With all this, if you have significant experience in operational aviation, you still do not have enough information to be comfortable making the decision of whom to fly with tonight. You’ve done some “due diligence”—checking the obvious basic items without which the trip is simply not viable, but you haven’t even begun to touch on the really important details to determine the relative capabilities of the teams.

This is determined only by observing performance and you, as a prospective passenger, generally can’t do that. You are dependent on some outside agency to make the really critical determinations of pilot skills. This is done, and done rather well, in the aviation industry (as I know from the personal experience of having logged more than 3,000 hours with Airline Transport Pilot and Instrument Flight Instructor certificates).

Why have I gone into all this detail for an unrelated industry? Simply to illustrate a comparison with current systems for confirming the effectiveness of food safety programs in food producing, processing, and packing facilities.


Audit vs. Inspection.
It is my observation that review of food safety operations has largely become a review of the requirements for a food safety program, with rather minimal attention to the quality of the execution of the program. I see and hear about increasing amounts of time spent AUDITING notebooks of food safety program plans and objectives with decreasing amounts of time in the production environment actually INSPECTING the functional results of those plans and objectives.

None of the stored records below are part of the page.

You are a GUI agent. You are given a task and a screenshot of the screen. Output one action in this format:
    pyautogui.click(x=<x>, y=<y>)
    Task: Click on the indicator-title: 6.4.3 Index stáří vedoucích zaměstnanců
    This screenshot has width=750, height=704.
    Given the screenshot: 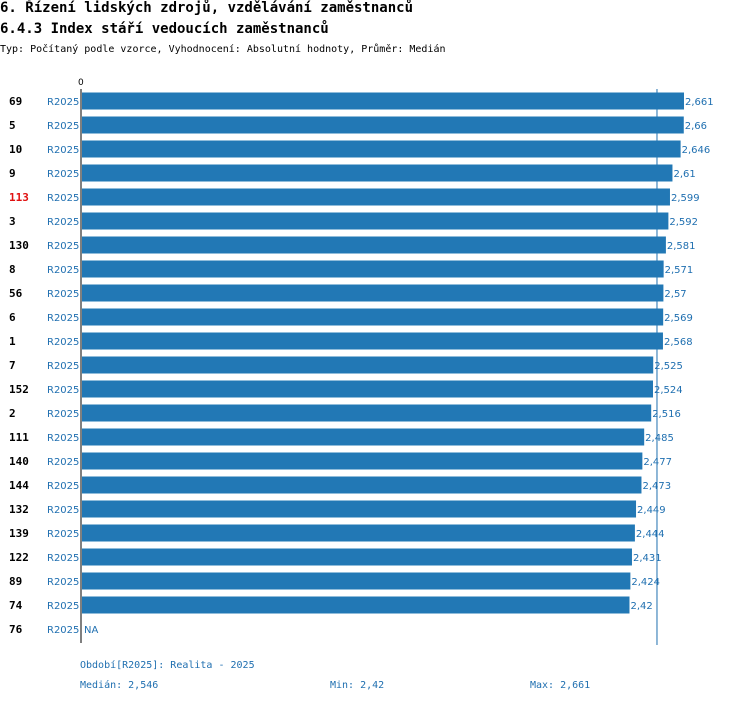 What is the action you would take?
    pyautogui.click(x=164, y=29)
    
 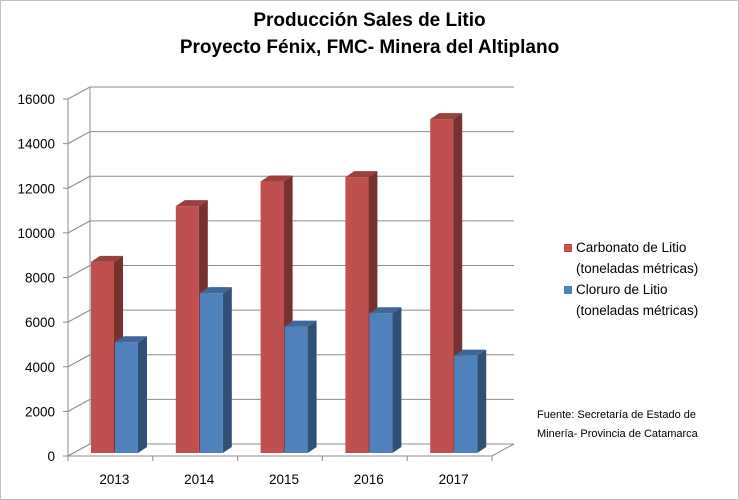 I want to click on bar-cloruro-2016, so click(x=386, y=380).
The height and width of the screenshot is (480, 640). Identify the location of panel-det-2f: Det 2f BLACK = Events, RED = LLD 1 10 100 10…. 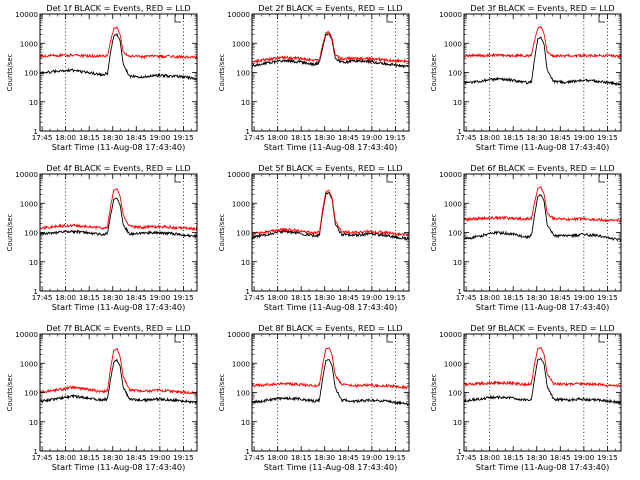
(314, 78).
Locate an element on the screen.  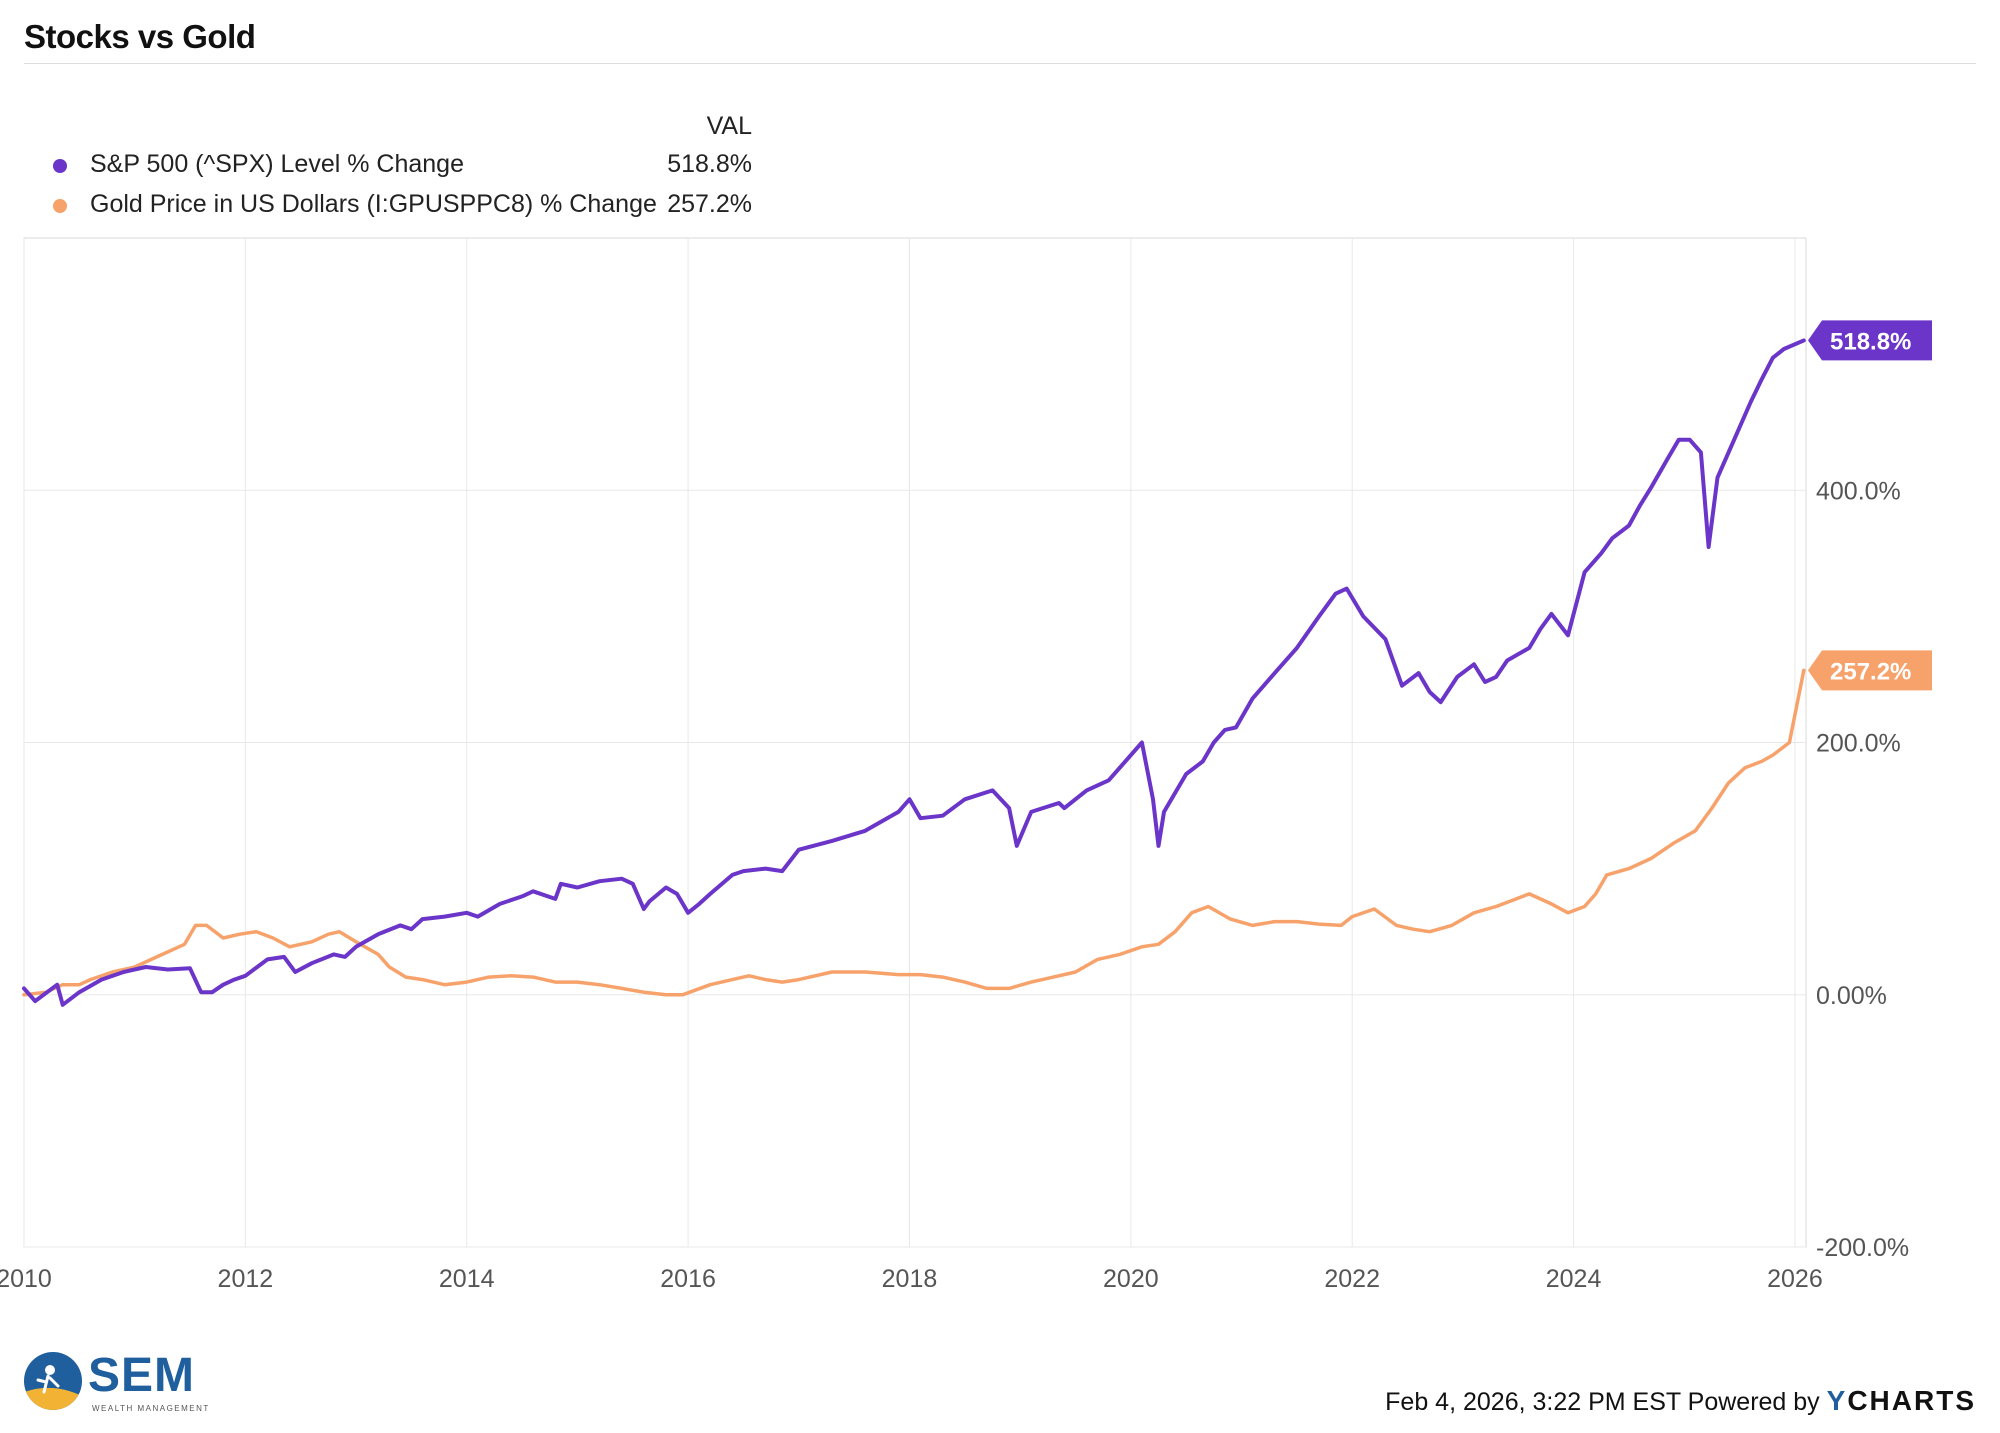
powered-by-label: Powered by is located at coordinates (1754, 1402).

I cannot argue the need for auditing. A rigorous audit of a food facility’s programs and documentation is a necessary basis for evaluating the capability of the operation. It is necessary, but, to borrow from the world of logical analysis, it is not sufficient. To gain an adequate grasp of the overall ability of a facility to produce food within the desired safety guidelines, it is absolutely necessary to review actual operations. This review must be done at close range and involve significant interaction with the personnel responsible for day-to-day operations.

The audit function can be successful as an annual in-depth review of the entire operation with as much checking of periodic documentation as is required to satisfy the auditor. The inspection function should be more frequent and unannounced.

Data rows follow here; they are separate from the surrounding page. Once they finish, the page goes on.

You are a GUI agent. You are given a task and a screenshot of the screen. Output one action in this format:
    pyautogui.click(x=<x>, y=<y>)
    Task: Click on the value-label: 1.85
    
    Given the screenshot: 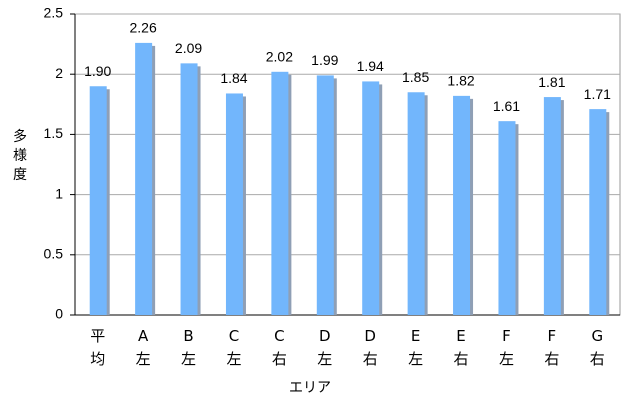 What is the action you would take?
    pyautogui.click(x=416, y=77)
    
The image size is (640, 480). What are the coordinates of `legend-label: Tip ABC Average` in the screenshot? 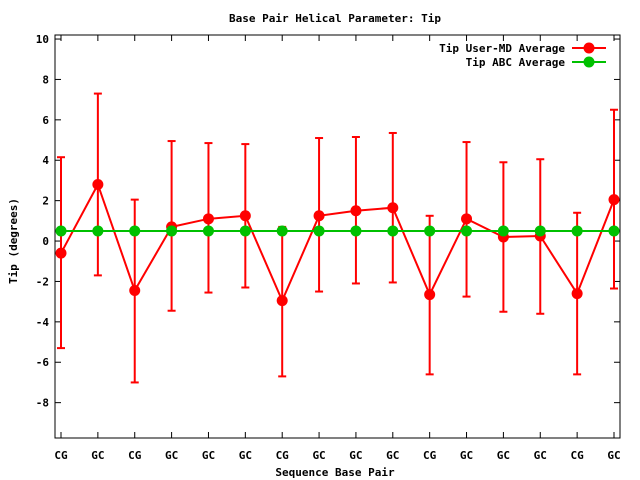 It's located at (516, 62).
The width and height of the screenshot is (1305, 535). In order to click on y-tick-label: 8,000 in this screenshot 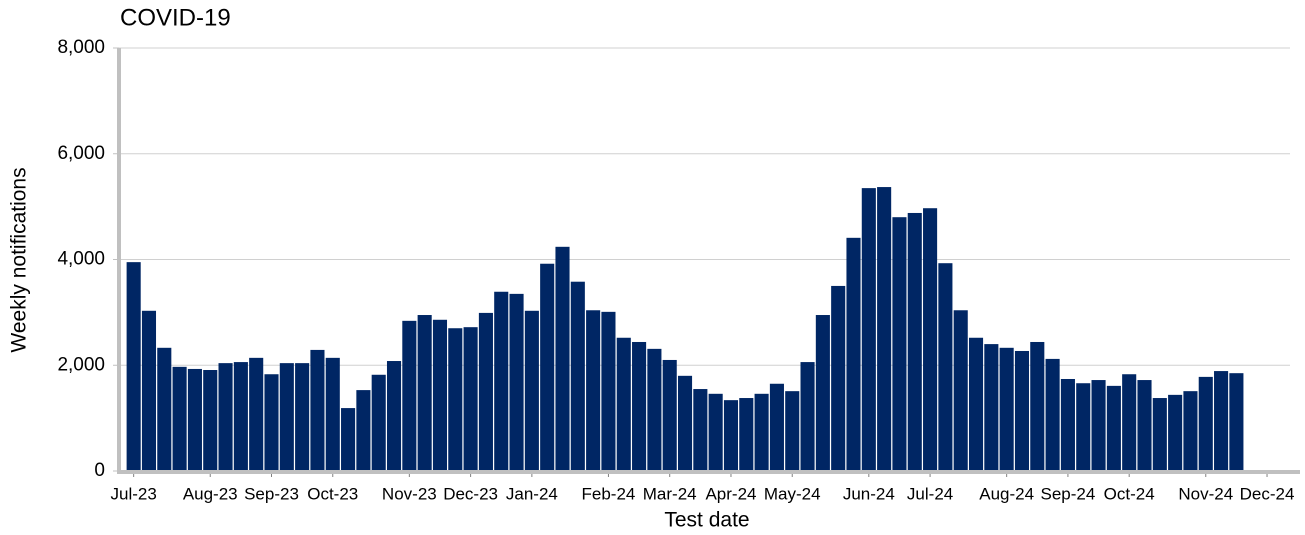, I will do `click(81, 48)`.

The inspection function should include a full, in-depth review involving equipment teardown and personnel interviews on an annual basis, and, if no discrepancies are found, a more limited semi-annual review. The primary purpose of the semi-annual review would be to provide a reasonable level of confidence that the programs promised in the audit are being delivered on the floor.


Operational Verification.
An Operational Verification program addresses exactly the needs defined above. An experienced auditor would conduct an annual in-depth review of the programs and systems used in a facility. This review would assess the adequacy of the programs with regard to meeting the requirements of a variety of recognized national and international food safety programs. It would be an audit of program design and documentation of execution. An in-depth inspection of the facility operations would then be conducted either simultaneously by a different individual or within a short period of time following the program audit.

During the year following the in-depth audit and inspection, two unannounced inspections would be conducted at approximately 180-day intervals. These inspections are less intensive but still provide a thorough review of operations. The focus of these quarterly inspections is “on-the-floor” operations; the only documentation reviewed would be of day-to-day records of operational parameters.

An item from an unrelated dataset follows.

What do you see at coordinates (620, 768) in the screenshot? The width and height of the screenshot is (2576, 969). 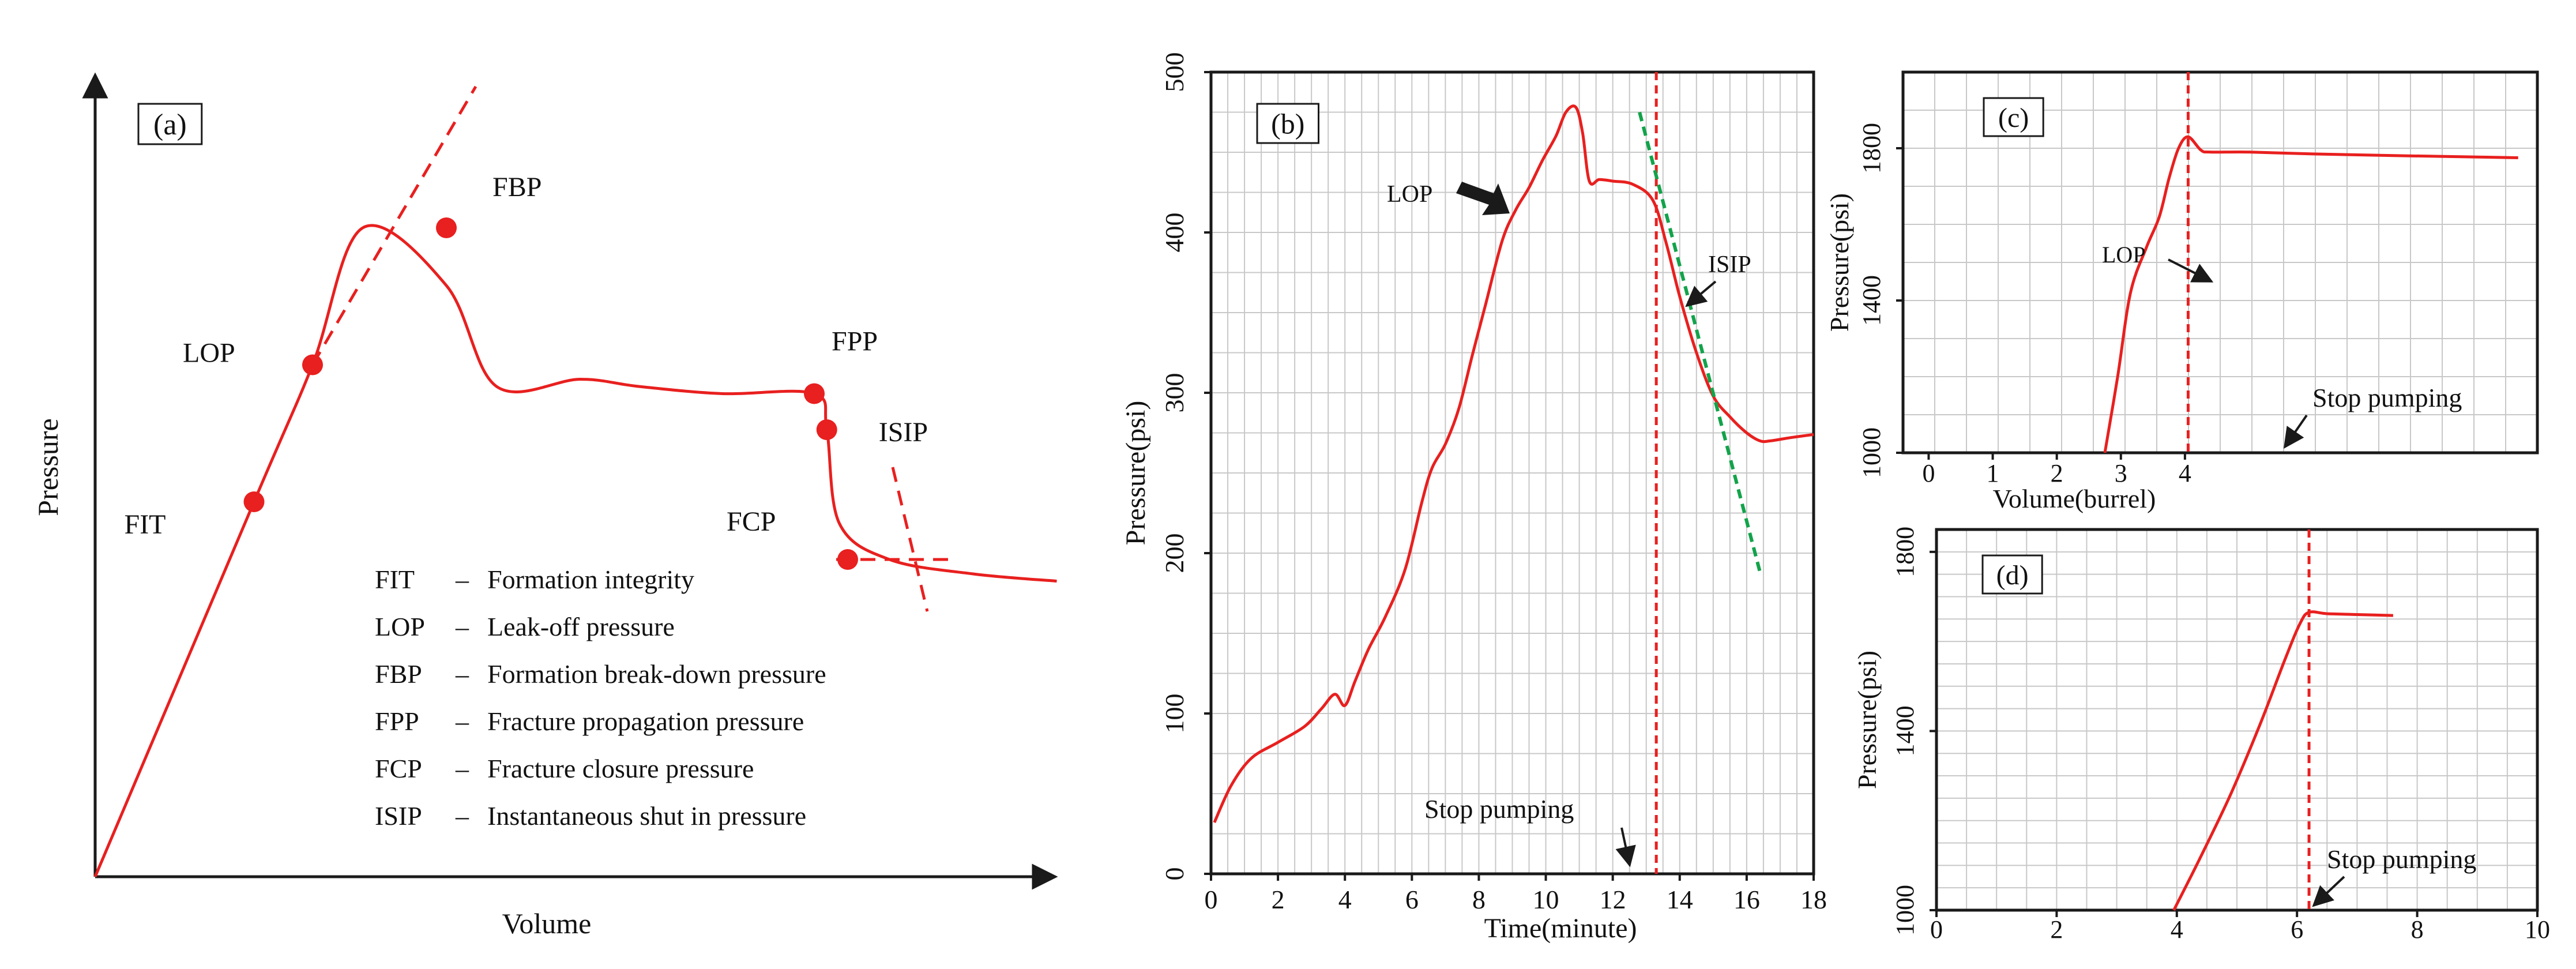 I see `legend-description: Fracture closure pressure` at bounding box center [620, 768].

Annual in-depth reviews are reported through the plant’s standard communications in familiar format. The semi-annual inspections can be scored and combined with the annual review for a comprehensive report or, at the discretion of the customer, held confidentially for internal use only.

Development of such an enhanced, combined audit/inspection program for initial qualification and continuing verification of food production facilities would be a significant advance over the current, once-a-year “due diligence” programs, be they announced or unannounced. I am currently involved in development of such a process; if, how, and when it will become operational is yet to be determined.